What needs to be done
Please give the entries as a numbered list, starting with the line that contains "457x596 pixels. At" and going on through the line that contains "Action: pos(868,167)", with blank lines left out.

Source records

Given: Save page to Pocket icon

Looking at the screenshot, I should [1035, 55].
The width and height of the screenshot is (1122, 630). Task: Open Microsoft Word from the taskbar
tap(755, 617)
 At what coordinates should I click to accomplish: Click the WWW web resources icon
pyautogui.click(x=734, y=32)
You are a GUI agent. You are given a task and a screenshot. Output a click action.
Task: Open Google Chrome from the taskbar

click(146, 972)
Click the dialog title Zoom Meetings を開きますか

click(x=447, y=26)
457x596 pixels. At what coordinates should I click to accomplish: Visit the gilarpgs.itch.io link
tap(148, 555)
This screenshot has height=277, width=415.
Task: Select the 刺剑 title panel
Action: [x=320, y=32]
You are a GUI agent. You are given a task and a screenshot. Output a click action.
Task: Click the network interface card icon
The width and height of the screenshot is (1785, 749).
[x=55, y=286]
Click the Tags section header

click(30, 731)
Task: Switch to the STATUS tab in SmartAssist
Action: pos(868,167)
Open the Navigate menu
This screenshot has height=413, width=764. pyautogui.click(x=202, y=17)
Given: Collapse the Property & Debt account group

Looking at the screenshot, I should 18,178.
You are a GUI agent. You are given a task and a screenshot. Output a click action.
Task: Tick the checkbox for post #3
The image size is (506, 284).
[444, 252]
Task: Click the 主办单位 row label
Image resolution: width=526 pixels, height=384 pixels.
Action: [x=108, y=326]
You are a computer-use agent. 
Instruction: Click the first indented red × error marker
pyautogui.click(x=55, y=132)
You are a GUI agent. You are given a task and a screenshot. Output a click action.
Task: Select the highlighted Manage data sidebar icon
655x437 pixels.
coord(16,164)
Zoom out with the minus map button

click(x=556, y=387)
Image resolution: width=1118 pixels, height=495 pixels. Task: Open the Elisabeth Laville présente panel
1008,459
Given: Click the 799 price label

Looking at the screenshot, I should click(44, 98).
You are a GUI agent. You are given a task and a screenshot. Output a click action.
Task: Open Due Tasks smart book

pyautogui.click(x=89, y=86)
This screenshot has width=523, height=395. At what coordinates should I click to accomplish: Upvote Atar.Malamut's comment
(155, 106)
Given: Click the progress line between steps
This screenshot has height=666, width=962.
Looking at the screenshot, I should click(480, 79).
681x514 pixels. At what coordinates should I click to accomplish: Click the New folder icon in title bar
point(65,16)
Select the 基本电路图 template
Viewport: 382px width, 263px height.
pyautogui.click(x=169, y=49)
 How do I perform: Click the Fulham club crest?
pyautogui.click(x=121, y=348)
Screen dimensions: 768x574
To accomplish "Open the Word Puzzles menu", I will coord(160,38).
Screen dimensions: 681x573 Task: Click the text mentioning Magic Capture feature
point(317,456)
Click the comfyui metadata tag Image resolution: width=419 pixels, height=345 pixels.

Exercise output
1. 457x596 pixels. At what coordinates should I click to accomplish: Visit the gilarpgs.itch.io link
2. tap(148, 555)
3. This screenshot has height=277, width=415.
4. Task: Select the 刺剑 title panel
5. Action: [x=320, y=32]
6. You are a GUI agent. You are given a task and a screenshot. Output a click action.
7. Task: Click the network interface card icon
8. The width and height of the screenshot is (1785, 749).
9. [x=55, y=286]
10. Click the Tags section header
11. click(30, 731)
12. Task: Switch to the STATUS tab in SmartAssist
13. Action: pos(868,167)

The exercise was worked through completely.